18. INFOTERRA has similarly been a casualty of the changing global information system. When UNEP was established in the 1970s, there was a great need to facilitate access to the then scarce and scattered environmental information and experience. An environmental information referral service, called INFOTERRA, was created to direct questions to the best sources of environmental information, with information guides and thesauri prepared to facilitate the process. National INFOTERRA focal points, usually within environmental ministries, were established and trained in information retrieval. Today there are over 170 such focal points officially linked to UNEP through INFOTERRA, and a steady flow of requests pass through the system. However new information technologies such as the Internet are radically transforming information access, making multiple sources of environmental information readily available, and part of the original rationale for INFOTERRA has vanished. There is still a need for referral systems with a human interface able to find answers to vague or tentative questions, queries for non-written information or in non-Western languages, etc., but a separate network for this is no longer so necessary. The referral function is important, but is more relevant to a library than to the environmental observing and assessment system as such.
19. The network of national focal points, while of variable quality since so few resources have been available to maintain it, is still a valuable resource in which UNEP has made a major investment in capacity-building over the years. It represents the only relatively complete UNEP network at the national level. Its functions can be revised and adapted to the needs of the new strategy.
20. Given the need for scientifically valid information for sound environmental management, most UNEP programme areas also undertook topic-specific diagnostic studies and assessments relating to watersheds, land degradation, regional seas, biodiversity, etc. However, a coherent UNEP-wide strategy to integrate these assessments and to ensure that they contributed to a global environmental overview was never implemented. UNEP's major state of the world environment reports up to 1992 were prepared by a small group of senior advisors and consultants under the direct supervision of the Executive Director, with little relation to other UNEP assessment activities.

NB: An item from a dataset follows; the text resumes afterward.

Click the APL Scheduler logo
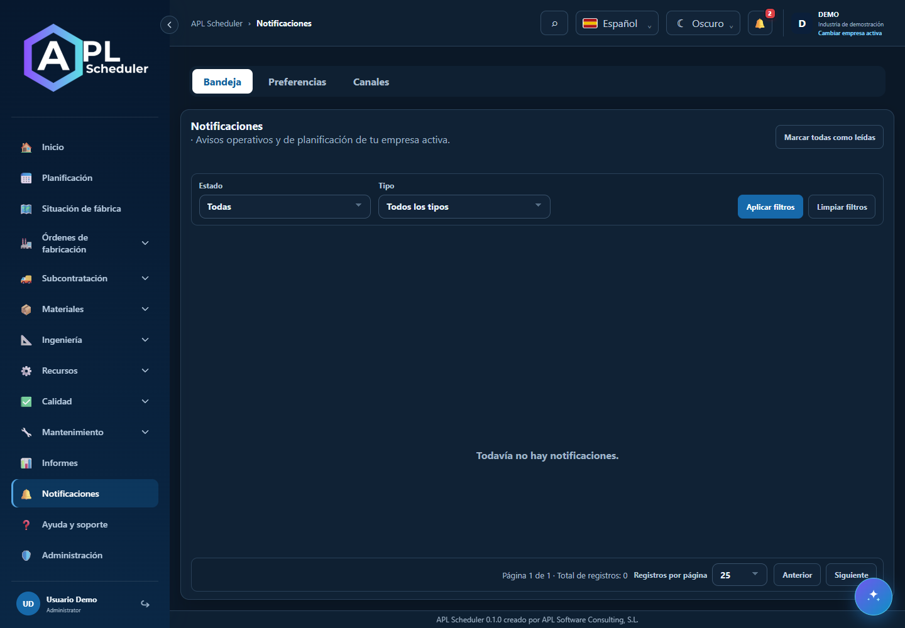905x628 pixels. click(x=85, y=58)
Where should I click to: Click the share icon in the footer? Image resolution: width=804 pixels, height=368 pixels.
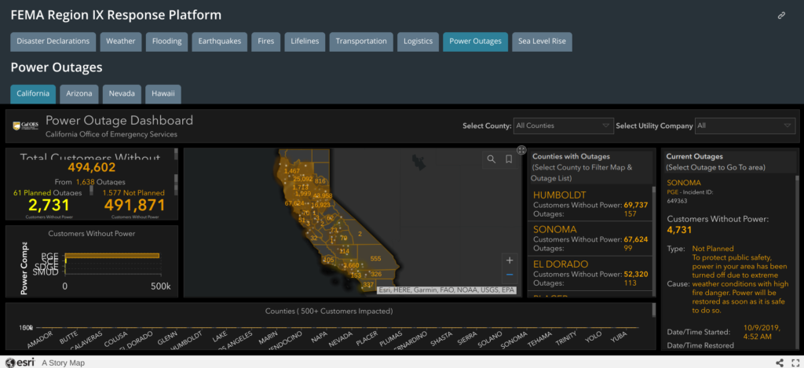780,362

21. While the original UNEP Earthwatch programme concentrated on the
observing and assessment of natural resources and chemicals, other UNEP
programmes focused on the industrial side of the equation, implementing
assessments regarding industrial pollution, health risks, etc. A number
of databases were developed for topics such as cleaner production, environmental
law, etc. Information networks and clearing house systems were developed
and maintained. With the recent creation of UNEPnet, a start has been
make to link these disparate systems, but it is clear that further integration
and streamlining are necessary to make these information sources more
relevant and accessible to the users.
22. In the 1990s, UNEP was confronted with the entry of many new players in the field, both at policy and assessment levels. On the policy level, UNCED created the Commission on Sustainable Development and installed a new coordinating mechanism within the UN, the Inter-Agency Committee on Sustainable Development. A special UN International Negotiating Committee was given the mandate to negotiate the Climate Convention. Although UNEP still plays an important role in the scientific assessment of climate change (as co-host of the IPCC with the WMO), the Convention is a policy framework that is rather detached from UNEP. More generally, the proliferation of issue-oriented multilateral conventions has resulted in an increase in the number of institutional players and policy fora and has exacerbated the problem of policy coordination between the various conventions.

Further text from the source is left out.